利用生物、化學手段從分子水平上改變蛋白分子的氨基酸側鏈基團結構,或特異性的剪切蛋白分子主鏈,從而改善食品蛋白質的理化及功能性質,擴展蛋白質在食品體系中的應用,是近年來食品科學領域的研究熱點之一。蛋白質的磷酸化反應是調節蛋白結構和功能、參與和調控生化反應的重要修飾過程。在食品工業中,利用生物或化學手段磷酸化,從而達到改善蛋白質的功能性質、提高蛋白質的溶解性以及加工過程中抗變性的能力,獲得專項功能性性較好或具有多種優良特性的蛋白衍生物,已受到廣泛的研究關注。根據磷酸化途徑的不同,蛋白質的磷酸化反應主要可以分為酶法磷酸化和非酶化學法磷酸化。酶法磷酸化是指通過蛋白激酶的催化,將ATP或GTP上的磷酸基團轉移到底物蛋白的絲氨酸、蘇氨酸和酪氨酸等殘基側鏈上的過程[1]。具有反應條件溫和、磷酸化位點專一等特點。相對于酶法磷酸化,非酶法磷酸化因其成本低廉、效果顯著且具有多種可選的化學磷酸化試劑而有著更廣泛的研究應用。不同的磷酸化試劑具有不同的反應途徑及作用位點,并在蛋白分子中引入不同性質的磷酸鍵,從而引起食品蛋白質結構與功能性質不同程度的改變。
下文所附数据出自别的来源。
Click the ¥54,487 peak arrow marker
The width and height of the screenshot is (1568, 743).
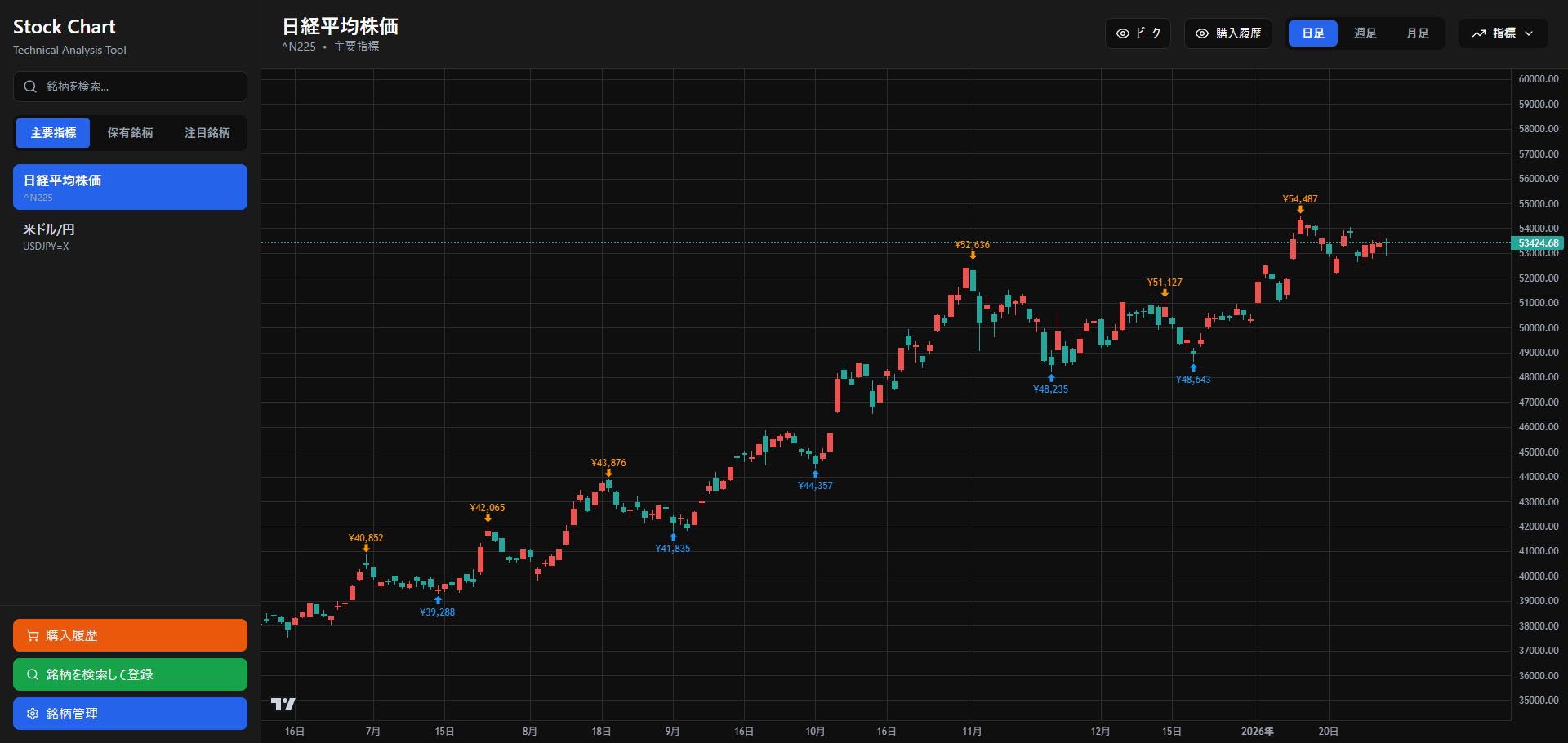click(x=1300, y=210)
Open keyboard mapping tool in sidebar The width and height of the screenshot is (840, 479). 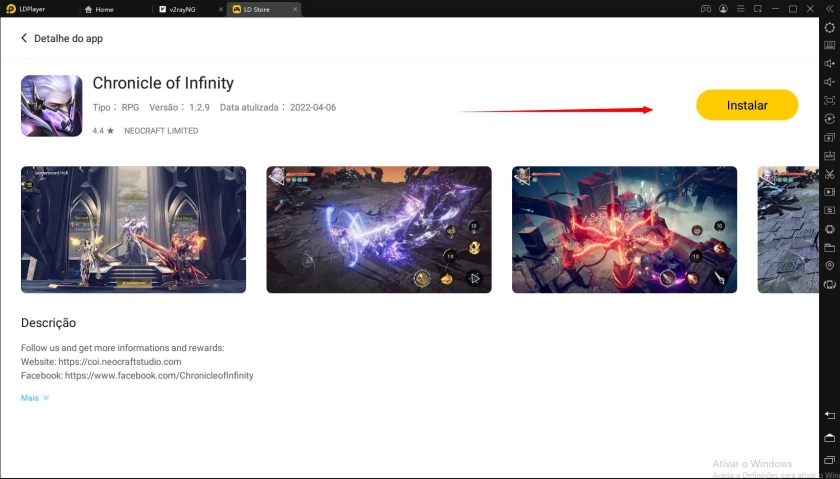tap(829, 45)
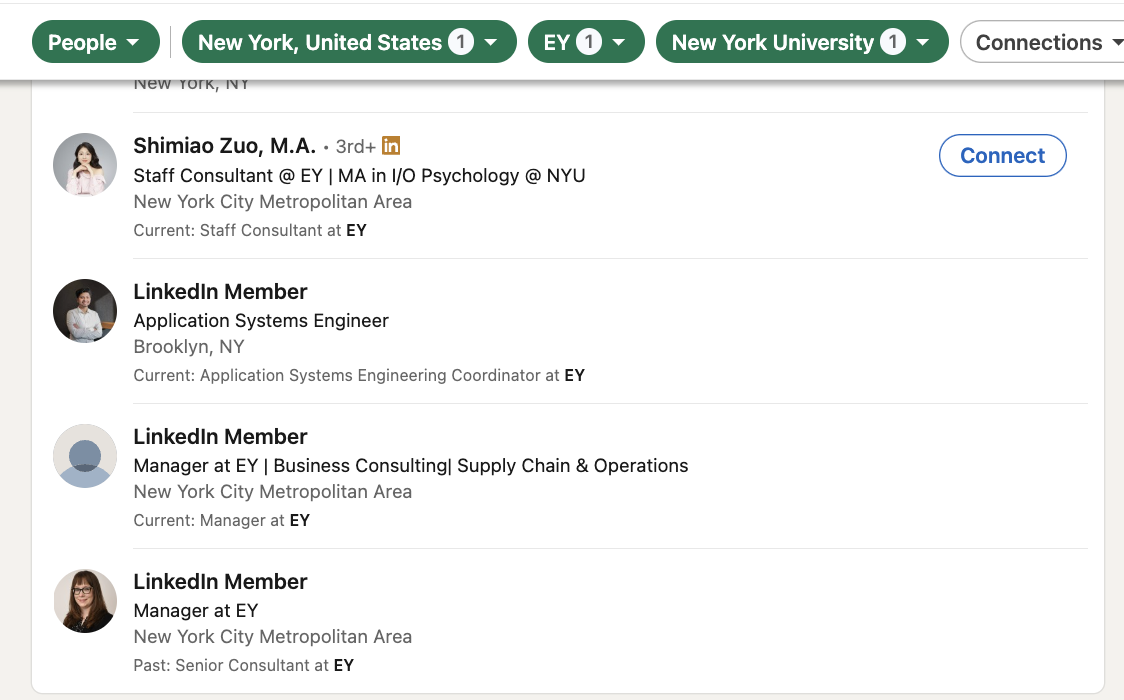The image size is (1124, 700).
Task: Open LinkedIn Member in Supply Chain & Operations
Action: (x=220, y=437)
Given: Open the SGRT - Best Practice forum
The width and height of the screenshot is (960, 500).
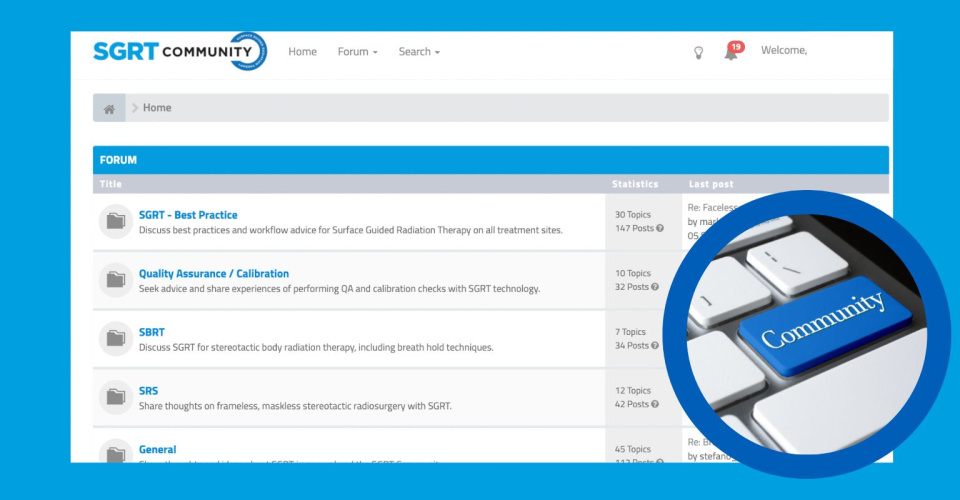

本文通過對酶法及非酶法磷酸化的反應機制、反應特點的對比介紹,分別從磷酸化對蛋白結構與功能特性影響的角度,詳細闡述了不同蛋白激酶及磷酸化反應試劑對食品蛋白質的改性效果。并通過對不同食品蛋白質的修飾水平及磷酸化位點的介紹,分析了蛋白激酶和磷酸化試劑與食品蛋白質的相互作用機制。旨在為針對性的選擇磷酸化反應方式與試劑改善蛋白功能特性、擴展磷酸化改性在食品蛋白質中的應用提供理論參考。

1 蛋白質的酶法磷酸化改性

從食品的安全性上考慮,酶法磷酸化改性是食品蛋白磷酸化改性的重要途徑。酶法磷酸化反應條件溫和,反應位點專一,易于定向控制并產生均一的產物,且蛋白營養價值損失少。酶法磷酸化一般采用蛋白激酶來催化,并通過對蛋白質一級結構的識別進行特定位點的磷酸化。

1.1 蛋白激酶的磷酸化反應機制

大多蛋白激酶進行磷轉移的催化活性狀態所呈現的關鍵結構特征非常相似[2-3]。蛋白激酶發生磷酸化的活性片段是一個主要的調控元件,可以作為蛋白激酶催化活性的開關。該活性開關屬于絲氨酸(Ser)/蘇氨酸(Thr)或酪氨酸(Tyr)激酶家族的不同類型。蛋白激酶通過氨基酸殘基與活性位點接觸并形成網絡,從而調節磷酸化作用,保持激酶的最高活性狀態。穩定催化位點的關鍵殘基是不變的,且不同亞群的激酶具有相似的調節機制[4]。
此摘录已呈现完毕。